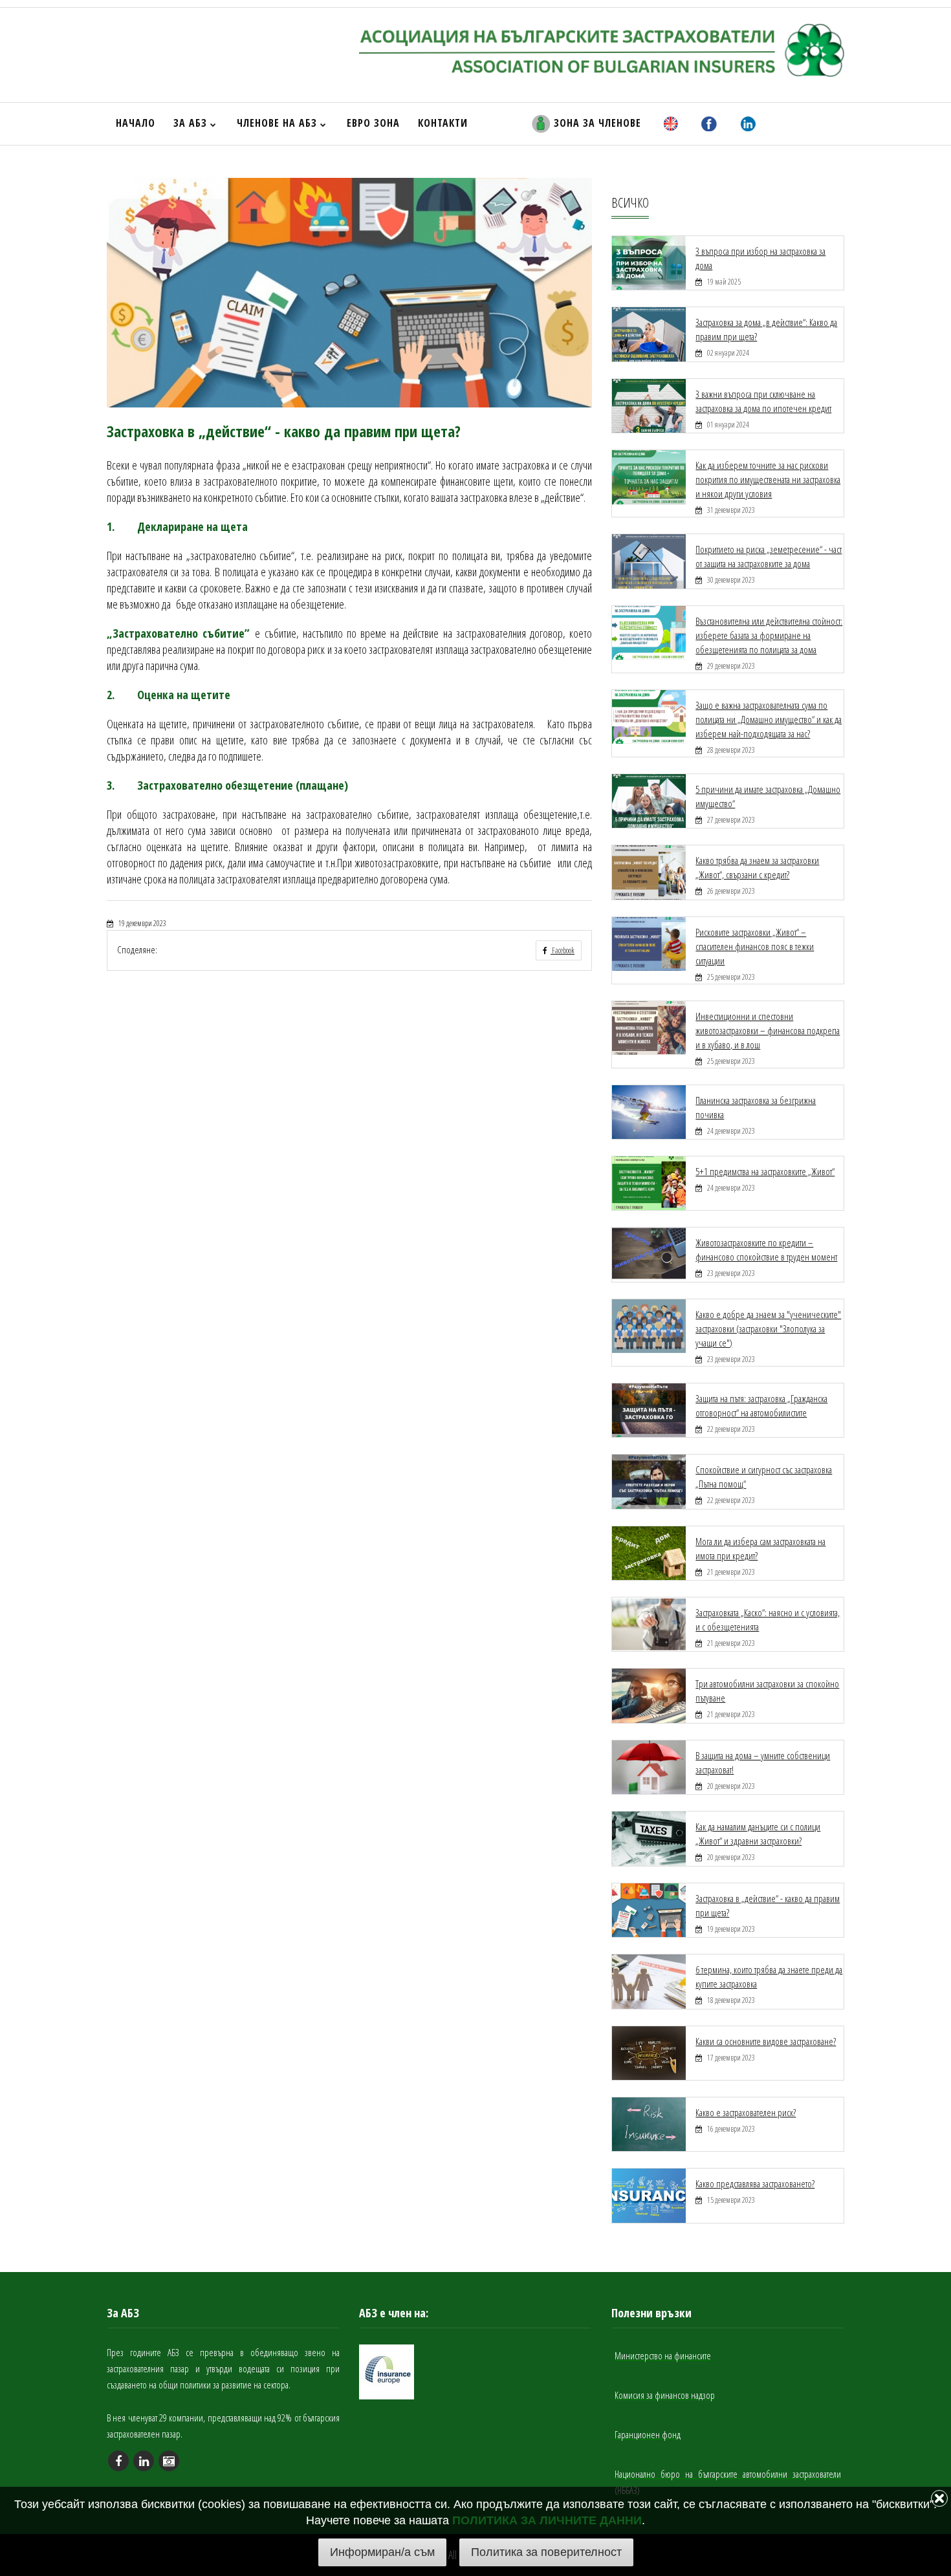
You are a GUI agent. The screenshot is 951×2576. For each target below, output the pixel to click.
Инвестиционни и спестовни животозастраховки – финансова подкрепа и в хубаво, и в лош (767, 1030)
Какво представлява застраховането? (754, 2183)
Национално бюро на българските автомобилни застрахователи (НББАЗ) (728, 2481)
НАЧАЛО (135, 123)
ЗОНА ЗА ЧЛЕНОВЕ (596, 123)
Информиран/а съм (382, 2552)
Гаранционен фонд (648, 2434)
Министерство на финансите (663, 2355)
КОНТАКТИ (443, 123)
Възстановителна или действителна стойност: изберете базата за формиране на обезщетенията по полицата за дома (768, 635)
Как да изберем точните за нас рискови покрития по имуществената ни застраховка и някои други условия (767, 479)
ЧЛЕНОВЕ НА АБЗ (278, 123)
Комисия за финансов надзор (665, 2394)
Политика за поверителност (546, 2552)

# Exercise
When you copy the listing, keep every line exactly as it is but leave out all images.

# Task result
You are a GUI agent. The screenshot is 951×2576. For each target below, output the pixel to click.
Инвестиционни и спестовни животозастраховки – финансова подкрепа и в хубаво, и в лош (767, 1030)
Какво представлява застраховането? (754, 2183)
Национално бюро на българските автомобилни застрахователи (НББАЗ) (728, 2481)
НАЧАЛО (135, 123)
ЗОНА ЗА ЧЛЕНОВЕ (596, 123)
Информиран/а съм (382, 2552)
Гаранционен фонд (648, 2434)
Министерство на финансите (663, 2355)
КОНТАКТИ (443, 123)
Възстановителна или действителна стойност: изберете базата за формиране на обезщетенията по полицата за дома (768, 635)
Как да изберем точните за нас рискови покрития по имуществената ни застраховка и някои други условия (767, 479)
ЧЛЕНОВЕ НА АБЗ (278, 123)
Комисия за финансов надзор (665, 2394)
Политика за поверителност (546, 2552)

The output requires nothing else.